MobileMoE: 扩展设备端混合专家模型

摘要

混合专家（MoE）已成为千亿参数语言模型的事实标准架构，但其在亚十亿参数规模下用于设备端部署的优势仍鲜有探索。为填补这一空白，我们提出MobileMoE——一个面向设备端的MoE语言模型系列，其活跃参数规模低于十亿（0.3-0.9B活跃参数，总参数1.3-5.3B），为设备端大语言模型建立了新的帕累托前沿。我们首先制定了一个设备端MoE缩放定律，该定律在移动内存和计算约束下联合优化MoE架构，识别出设备端的最佳平衡点——具有细粒度与共享专家的适度稀疏性——可在内存和计算上同时达到最优。基于推导出的架构，我们采用包含预训练、中期训练、指令微调和量化感知训练的四阶段流程来训练MobileMoE，所有阶段均使用开源数据集。

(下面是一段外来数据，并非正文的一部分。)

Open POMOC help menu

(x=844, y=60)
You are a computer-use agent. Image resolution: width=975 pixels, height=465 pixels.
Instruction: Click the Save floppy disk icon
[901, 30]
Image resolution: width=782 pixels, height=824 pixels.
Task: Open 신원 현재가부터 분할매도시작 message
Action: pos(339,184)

在14个基准测试中，MobileMoE以2-4倍更少的推理FLOPs匹配或超越领先的设备端稠密大语言模型，并以高达60%的参数减少匹配或超越当前最先进的MoE模型OLMoE-1B-7B。为打通移动部署的最后一公里，我们首次在商用智能手机上实现了高效的MoE推理，并进行了全面的设备端性能评测。在相当的INT4权重量化内存下，MobileMoE-S的预填充速度比稠密基线模型MobileLLM-Pro快1.8-3.8倍，解码速度快2.2-3.4倍。

English

Mixture-of-Experts (MoE) has become the de facto architecture for hundred-billion-parameter language models, yet its advantages at sub-billion scales for on-device deployment remain largely unexplored. To close this gap, we present MobileMoE, a family of on-device MoE language models with sub-billion active parameters (0.3-0.9B active and 1.3-5.3B total) that establish a new Pareto frontier for on-device LLMs. We first formulate an on-device MoE scaling law that jointly optimizes MoE architecture under mobile memory and compute constraints, identifying an on-device sweet spot - moderate sparsity with fine-grained and shared experts - that is simultaneously memory and compute-optimal. Building on the derived architectures, we train MobileMoE with a four-stage recipe covering pre-training, mid-training, instruction fine-tuning, and quantization-aware training, all on open-source datasets. Across 14 benchmarks, MobileMoE matches or exceeds leading on-device dense LLMs with 2-4times fewer inference FLOPs, and matches or surpasses the state-of-the-art MoE OLMoE-1B-7B with up to 60% fewer parameters. To bridge the last mile to mobile deployment, we provide the first efficient MoE inference on commodity smartphones with comprehensive on-device profiling. At comparable INT4 weight memory, MobileMoE-S delivers 1.8-3.8times faster prefill and 2.2-3.4times faster decode than the dense baseline MobileLLM-Pro.